Exercise inputs:

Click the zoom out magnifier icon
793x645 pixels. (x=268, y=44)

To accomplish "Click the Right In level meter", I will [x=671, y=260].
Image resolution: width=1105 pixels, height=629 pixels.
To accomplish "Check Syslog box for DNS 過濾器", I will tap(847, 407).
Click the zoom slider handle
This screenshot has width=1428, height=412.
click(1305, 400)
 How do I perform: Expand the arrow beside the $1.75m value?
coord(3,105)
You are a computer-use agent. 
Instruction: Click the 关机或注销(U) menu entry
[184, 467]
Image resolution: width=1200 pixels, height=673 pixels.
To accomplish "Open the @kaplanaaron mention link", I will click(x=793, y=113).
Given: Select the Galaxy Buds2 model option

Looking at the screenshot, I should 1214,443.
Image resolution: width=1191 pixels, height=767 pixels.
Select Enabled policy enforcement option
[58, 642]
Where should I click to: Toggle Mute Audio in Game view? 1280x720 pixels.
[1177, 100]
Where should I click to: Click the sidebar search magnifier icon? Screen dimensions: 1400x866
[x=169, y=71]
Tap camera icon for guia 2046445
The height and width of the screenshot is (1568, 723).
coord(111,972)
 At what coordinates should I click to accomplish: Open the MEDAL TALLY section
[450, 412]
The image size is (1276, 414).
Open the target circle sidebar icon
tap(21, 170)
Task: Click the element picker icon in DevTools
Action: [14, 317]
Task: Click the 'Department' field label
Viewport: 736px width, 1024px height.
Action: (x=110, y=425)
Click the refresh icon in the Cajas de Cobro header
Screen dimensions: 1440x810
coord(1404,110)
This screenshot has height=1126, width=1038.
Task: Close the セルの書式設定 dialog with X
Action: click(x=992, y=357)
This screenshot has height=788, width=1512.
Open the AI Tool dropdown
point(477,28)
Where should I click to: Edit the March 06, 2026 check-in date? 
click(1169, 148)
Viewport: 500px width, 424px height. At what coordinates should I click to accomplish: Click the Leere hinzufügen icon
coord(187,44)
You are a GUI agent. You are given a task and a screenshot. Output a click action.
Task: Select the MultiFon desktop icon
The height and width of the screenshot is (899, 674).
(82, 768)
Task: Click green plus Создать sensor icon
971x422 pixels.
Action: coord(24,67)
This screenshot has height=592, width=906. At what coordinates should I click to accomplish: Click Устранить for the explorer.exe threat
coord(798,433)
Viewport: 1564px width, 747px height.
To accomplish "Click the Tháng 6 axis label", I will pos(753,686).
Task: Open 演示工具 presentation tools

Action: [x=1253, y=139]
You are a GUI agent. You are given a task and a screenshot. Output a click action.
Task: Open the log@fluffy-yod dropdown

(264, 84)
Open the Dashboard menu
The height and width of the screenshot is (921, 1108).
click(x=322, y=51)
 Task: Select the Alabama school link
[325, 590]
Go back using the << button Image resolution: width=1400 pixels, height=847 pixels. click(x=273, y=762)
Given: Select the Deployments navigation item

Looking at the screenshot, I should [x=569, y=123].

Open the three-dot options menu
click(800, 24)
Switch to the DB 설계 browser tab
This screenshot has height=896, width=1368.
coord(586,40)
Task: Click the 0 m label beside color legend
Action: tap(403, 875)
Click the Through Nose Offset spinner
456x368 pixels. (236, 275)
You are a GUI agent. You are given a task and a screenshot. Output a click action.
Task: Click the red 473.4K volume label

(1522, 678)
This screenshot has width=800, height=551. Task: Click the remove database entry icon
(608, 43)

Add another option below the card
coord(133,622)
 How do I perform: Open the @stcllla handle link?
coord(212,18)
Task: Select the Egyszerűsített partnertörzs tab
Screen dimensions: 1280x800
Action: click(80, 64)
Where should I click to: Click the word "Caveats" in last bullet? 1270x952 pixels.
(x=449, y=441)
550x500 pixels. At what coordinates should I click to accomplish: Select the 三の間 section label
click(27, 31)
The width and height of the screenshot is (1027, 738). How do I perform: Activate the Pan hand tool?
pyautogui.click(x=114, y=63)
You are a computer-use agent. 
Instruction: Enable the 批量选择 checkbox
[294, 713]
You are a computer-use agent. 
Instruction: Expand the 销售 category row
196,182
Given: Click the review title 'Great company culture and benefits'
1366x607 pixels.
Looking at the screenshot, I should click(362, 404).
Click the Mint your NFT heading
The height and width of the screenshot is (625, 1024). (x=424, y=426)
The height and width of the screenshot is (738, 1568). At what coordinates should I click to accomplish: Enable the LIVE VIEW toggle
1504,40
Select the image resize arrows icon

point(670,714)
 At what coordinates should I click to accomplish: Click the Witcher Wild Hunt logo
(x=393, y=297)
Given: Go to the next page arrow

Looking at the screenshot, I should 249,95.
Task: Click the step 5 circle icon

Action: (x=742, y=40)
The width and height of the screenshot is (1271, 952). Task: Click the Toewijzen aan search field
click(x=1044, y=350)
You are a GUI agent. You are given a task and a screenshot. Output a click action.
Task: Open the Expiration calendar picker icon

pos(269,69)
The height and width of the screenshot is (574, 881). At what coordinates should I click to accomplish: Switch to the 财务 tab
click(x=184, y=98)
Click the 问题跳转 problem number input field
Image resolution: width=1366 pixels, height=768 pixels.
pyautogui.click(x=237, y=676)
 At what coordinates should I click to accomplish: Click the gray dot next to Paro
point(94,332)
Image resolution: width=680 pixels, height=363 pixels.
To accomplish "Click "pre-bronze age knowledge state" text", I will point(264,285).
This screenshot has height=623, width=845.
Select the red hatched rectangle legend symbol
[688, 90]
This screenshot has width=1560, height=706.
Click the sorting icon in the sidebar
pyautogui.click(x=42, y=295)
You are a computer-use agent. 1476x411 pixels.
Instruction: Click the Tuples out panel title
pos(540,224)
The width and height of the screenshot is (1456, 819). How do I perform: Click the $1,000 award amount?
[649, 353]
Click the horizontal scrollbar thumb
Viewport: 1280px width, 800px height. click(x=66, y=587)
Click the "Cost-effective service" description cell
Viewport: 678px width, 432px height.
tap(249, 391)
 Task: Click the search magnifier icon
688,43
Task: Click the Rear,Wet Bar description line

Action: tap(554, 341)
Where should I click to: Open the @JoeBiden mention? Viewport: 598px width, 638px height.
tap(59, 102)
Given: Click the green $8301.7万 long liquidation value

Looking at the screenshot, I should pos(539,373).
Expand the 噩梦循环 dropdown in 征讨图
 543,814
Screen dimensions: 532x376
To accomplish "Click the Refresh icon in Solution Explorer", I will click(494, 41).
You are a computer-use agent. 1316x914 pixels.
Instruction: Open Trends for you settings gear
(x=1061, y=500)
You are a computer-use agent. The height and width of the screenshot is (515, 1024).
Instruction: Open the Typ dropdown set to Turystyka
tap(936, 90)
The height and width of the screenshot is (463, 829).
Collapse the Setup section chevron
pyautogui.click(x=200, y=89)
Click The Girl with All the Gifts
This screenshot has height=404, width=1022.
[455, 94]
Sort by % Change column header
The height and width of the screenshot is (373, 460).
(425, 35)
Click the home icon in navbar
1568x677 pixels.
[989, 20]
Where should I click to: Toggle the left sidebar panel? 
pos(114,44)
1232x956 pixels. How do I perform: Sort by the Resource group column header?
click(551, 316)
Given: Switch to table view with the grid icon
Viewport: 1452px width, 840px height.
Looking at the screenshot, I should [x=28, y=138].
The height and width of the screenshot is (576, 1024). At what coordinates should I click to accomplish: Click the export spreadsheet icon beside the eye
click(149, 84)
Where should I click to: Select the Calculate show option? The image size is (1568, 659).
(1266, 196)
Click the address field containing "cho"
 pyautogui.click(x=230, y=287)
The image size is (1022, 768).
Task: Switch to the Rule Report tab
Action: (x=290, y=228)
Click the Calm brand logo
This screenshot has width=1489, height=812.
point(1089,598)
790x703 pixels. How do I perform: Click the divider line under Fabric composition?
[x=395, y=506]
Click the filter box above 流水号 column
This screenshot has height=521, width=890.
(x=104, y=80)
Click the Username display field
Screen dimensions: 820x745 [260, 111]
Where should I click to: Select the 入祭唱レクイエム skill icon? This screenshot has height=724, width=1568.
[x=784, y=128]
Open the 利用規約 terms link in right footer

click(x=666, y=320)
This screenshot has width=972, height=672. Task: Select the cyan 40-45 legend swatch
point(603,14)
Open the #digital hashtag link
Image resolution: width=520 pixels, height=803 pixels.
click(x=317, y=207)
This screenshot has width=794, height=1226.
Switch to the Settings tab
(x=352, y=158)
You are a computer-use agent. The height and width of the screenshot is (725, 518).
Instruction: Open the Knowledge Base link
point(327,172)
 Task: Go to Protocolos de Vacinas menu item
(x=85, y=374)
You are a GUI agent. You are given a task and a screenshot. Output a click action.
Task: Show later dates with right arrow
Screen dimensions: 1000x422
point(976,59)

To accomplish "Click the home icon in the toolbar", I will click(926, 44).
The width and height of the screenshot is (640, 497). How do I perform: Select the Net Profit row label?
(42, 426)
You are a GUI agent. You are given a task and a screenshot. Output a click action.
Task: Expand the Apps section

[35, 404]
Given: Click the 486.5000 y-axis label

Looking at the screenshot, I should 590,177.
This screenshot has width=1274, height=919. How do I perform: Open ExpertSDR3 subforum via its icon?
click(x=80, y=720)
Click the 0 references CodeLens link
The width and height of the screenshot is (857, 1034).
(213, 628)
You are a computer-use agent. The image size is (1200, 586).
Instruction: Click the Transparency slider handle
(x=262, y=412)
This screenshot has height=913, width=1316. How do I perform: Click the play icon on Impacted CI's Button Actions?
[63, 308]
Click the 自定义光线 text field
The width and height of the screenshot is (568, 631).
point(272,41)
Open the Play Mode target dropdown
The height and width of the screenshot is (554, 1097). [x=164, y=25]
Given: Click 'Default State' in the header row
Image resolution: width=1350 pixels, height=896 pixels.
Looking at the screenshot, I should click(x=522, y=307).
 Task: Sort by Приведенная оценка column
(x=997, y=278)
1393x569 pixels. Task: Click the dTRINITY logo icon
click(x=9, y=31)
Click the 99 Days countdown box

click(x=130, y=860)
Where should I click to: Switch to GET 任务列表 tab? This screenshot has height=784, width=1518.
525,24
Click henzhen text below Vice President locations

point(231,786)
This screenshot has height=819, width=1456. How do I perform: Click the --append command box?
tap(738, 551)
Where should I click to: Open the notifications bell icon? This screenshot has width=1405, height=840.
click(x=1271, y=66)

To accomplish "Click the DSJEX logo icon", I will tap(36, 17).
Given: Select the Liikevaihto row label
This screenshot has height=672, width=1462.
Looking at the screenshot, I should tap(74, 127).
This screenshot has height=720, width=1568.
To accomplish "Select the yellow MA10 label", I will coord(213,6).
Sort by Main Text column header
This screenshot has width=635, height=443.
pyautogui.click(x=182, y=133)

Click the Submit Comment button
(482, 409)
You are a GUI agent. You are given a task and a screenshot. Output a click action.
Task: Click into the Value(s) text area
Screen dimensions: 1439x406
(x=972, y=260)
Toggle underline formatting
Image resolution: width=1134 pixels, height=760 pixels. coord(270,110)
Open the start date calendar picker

What is required: In the listing above, find the line holding "Open the AI Tool dropdown" and the line holding "Task: Select the MultiFon desktop icon", then output those two lines and every line between them exactly.

Finished task:
Open the AI Tool dropdown
point(477,28)
Where should I click to: Edit the March 06, 2026 check-in date? 
click(1169, 148)
Viewport: 500px width, 424px height. At what coordinates should I click to accomplish: Click the Leere hinzufügen icon
coord(187,44)
You are a GUI agent. You are given a task and a screenshot. Output a click action.
Task: Select the MultiFon desktop icon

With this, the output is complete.